**** Material to process
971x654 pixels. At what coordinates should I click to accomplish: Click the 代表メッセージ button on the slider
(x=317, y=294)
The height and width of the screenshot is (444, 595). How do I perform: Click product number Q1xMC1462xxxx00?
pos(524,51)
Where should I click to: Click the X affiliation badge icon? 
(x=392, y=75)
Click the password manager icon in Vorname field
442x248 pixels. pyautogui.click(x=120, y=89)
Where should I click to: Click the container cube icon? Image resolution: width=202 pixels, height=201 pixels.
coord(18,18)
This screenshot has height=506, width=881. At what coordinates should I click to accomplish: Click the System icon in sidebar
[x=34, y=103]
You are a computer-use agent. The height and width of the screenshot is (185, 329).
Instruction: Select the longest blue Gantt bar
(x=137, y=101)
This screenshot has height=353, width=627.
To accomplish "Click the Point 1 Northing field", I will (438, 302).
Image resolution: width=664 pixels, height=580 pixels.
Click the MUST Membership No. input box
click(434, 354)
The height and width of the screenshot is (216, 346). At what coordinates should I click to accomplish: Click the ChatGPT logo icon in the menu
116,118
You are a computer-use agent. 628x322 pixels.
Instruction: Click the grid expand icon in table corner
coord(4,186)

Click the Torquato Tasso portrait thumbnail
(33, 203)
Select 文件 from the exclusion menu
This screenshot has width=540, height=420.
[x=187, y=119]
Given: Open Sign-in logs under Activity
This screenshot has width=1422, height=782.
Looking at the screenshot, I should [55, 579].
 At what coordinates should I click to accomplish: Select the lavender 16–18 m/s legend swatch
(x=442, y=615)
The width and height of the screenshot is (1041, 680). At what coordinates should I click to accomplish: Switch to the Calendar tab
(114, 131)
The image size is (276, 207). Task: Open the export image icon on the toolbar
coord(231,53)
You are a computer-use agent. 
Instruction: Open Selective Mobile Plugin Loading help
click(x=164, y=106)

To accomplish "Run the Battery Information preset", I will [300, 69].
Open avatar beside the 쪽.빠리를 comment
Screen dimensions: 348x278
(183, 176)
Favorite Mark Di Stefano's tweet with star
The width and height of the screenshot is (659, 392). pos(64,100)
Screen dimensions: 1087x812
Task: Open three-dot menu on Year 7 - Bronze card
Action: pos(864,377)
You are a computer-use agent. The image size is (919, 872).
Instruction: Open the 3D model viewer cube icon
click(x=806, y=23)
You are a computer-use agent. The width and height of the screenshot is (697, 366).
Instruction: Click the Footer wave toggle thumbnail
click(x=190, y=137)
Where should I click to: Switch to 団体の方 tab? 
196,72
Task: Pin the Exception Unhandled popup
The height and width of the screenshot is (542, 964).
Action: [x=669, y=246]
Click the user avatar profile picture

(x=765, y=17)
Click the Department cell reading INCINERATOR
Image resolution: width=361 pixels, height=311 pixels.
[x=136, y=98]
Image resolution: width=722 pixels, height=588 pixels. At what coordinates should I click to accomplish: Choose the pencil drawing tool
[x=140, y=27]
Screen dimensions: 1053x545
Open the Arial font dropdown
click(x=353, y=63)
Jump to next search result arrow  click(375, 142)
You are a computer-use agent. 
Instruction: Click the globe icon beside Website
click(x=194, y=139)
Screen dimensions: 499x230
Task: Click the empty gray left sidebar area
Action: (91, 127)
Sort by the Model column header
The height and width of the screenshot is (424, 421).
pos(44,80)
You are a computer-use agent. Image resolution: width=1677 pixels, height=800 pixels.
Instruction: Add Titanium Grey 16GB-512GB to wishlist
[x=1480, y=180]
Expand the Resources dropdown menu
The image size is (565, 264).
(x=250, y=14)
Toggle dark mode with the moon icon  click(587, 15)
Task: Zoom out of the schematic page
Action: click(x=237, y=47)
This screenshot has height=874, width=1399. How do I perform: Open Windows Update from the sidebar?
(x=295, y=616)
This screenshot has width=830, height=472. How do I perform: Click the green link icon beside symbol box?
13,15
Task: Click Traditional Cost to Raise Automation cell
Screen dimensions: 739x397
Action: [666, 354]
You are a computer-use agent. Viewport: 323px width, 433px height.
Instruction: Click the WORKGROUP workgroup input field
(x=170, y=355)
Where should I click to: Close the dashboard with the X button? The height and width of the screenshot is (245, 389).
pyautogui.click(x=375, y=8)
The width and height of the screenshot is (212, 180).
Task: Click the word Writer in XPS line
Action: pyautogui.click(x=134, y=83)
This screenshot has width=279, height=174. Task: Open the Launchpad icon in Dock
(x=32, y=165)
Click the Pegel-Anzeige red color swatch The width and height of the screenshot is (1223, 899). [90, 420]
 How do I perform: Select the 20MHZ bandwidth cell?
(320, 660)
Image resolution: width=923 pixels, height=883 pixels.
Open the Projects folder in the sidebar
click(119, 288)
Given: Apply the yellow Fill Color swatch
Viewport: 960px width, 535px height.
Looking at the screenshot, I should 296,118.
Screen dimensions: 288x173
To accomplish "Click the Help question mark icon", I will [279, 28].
********
Exercise goal
The records shown above are to be copied exactly, every one of them.

Task output
971x654 pixels. At what coordinates should I click to accomplish: Click the 代表メッセージ button on the slider
(x=317, y=294)
The height and width of the screenshot is (444, 595). How do I perform: Click product number Q1xMC1462xxxx00?
pos(524,51)
Where should I click to: Click the X affiliation badge icon? 
(x=392, y=75)
Click the password manager icon in Vorname field
442x248 pixels. pyautogui.click(x=120, y=89)
Where should I click to: Click the container cube icon? Image resolution: width=202 pixels, height=201 pixels.
coord(18,18)
This screenshot has height=506, width=881. At what coordinates should I click to accomplish: Click the System icon in sidebar
[x=34, y=103]
You are a computer-use agent. The height and width of the screenshot is (185, 329).
Instruction: Select the longest blue Gantt bar
(x=137, y=101)
This screenshot has height=353, width=627.
To accomplish "Click the Point 1 Northing field", I will (438, 302).
Image resolution: width=664 pixels, height=580 pixels.
Click the MUST Membership No. input box
click(434, 354)
The height and width of the screenshot is (216, 346). At what coordinates should I click to accomplish: Click the ChatGPT logo icon in the menu
116,118
You are a computer-use agent. 628x322 pixels.
Instruction: Click the grid expand icon in table corner
coord(4,186)

Click the Torquato Tasso portrait thumbnail
(33, 203)
Select 文件 from the exclusion menu
This screenshot has width=540, height=420.
[x=187, y=119]
Given: Open Sign-in logs under Activity
This screenshot has width=1422, height=782.
Looking at the screenshot, I should [55, 579].
 At what coordinates should I click to accomplish: Select the lavender 16–18 m/s legend swatch
(x=442, y=615)
The width and height of the screenshot is (1041, 680). At what coordinates should I click to accomplish: Switch to the Calendar tab
(114, 131)
The image size is (276, 207). Task: Open the export image icon on the toolbar
coord(231,53)
You are a computer-use agent. 
Instruction: Open Selective Mobile Plugin Loading help
click(x=164, y=106)

To accomplish "Run the Battery Information preset", I will [300, 69].
Open avatar beside the 쪽.빠리를 comment
Screen dimensions: 348x278
(183, 176)
Favorite Mark Di Stefano's tweet with star
The width and height of the screenshot is (659, 392). pos(64,100)
Screen dimensions: 1087x812
Task: Open three-dot menu on Year 7 - Bronze card
Action: pos(864,377)
You are a computer-use agent. The image size is (919, 872).
Instruction: Open the 3D model viewer cube icon
click(x=806, y=23)
You are a computer-use agent. The width and height of the screenshot is (697, 366).
Instruction: Click the Footer wave toggle thumbnail
click(x=190, y=137)
Where should I click to: Switch to 団体の方 tab? 
196,72
Task: Pin the Exception Unhandled popup
The height and width of the screenshot is (542, 964).
Action: [x=669, y=246]
Click the user avatar profile picture

(x=765, y=17)
Click the Department cell reading INCINERATOR
Image resolution: width=361 pixels, height=311 pixels.
[x=136, y=98]
Image resolution: width=722 pixels, height=588 pixels. At what coordinates should I click to accomplish: Choose the pencil drawing tool
[x=140, y=27]
Screen dimensions: 1053x545
Open the Arial font dropdown
click(x=353, y=63)
Jump to next search result arrow  click(375, 142)
You are a computer-use agent. 
Instruction: Click the globe icon beside Website
click(x=194, y=139)
Screen dimensions: 499x230
Task: Click the empty gray left sidebar area
Action: (91, 127)
Sort by the Model column header
The height and width of the screenshot is (424, 421).
pos(44,80)
You are a computer-use agent. Image resolution: width=1677 pixels, height=800 pixels.
Instruction: Add Titanium Grey 16GB-512GB to wishlist
[x=1480, y=180]
Expand the Resources dropdown menu
The image size is (565, 264).
(x=250, y=14)
Toggle dark mode with the moon icon  click(587, 15)
Task: Zoom out of the schematic page
Action: click(x=237, y=47)
This screenshot has height=874, width=1399. How do I perform: Open Windows Update from the sidebar?
(x=295, y=616)
This screenshot has width=830, height=472. How do I perform: Click the green link icon beside symbol box?
13,15
Task: Click Traditional Cost to Raise Automation cell
Screen dimensions: 739x397
Action: [666, 354]
You are a computer-use agent. Viewport: 323px width, 433px height.
Instruction: Click the WORKGROUP workgroup input field
(x=170, y=355)
Where should I click to: Close the dashboard with the X button? The height and width of the screenshot is (245, 389).
pyautogui.click(x=375, y=8)
The width and height of the screenshot is (212, 180).
Task: Click the word Writer in XPS line
Action: pyautogui.click(x=134, y=83)
This screenshot has width=279, height=174. Task: Open the Launchpad icon in Dock
(x=32, y=165)
Click the Pegel-Anzeige red color swatch The width and height of the screenshot is (1223, 899). [90, 420]
 How do I perform: Select the 20MHZ bandwidth cell?
(320, 660)
Image resolution: width=923 pixels, height=883 pixels.
Open the Projects folder in the sidebar
click(119, 288)
Given: Apply the yellow Fill Color swatch
Viewport: 960px width, 535px height.
Looking at the screenshot, I should 296,118.
Screen dimensions: 288x173
To accomplish "Click the Help question mark icon", I will [279, 28].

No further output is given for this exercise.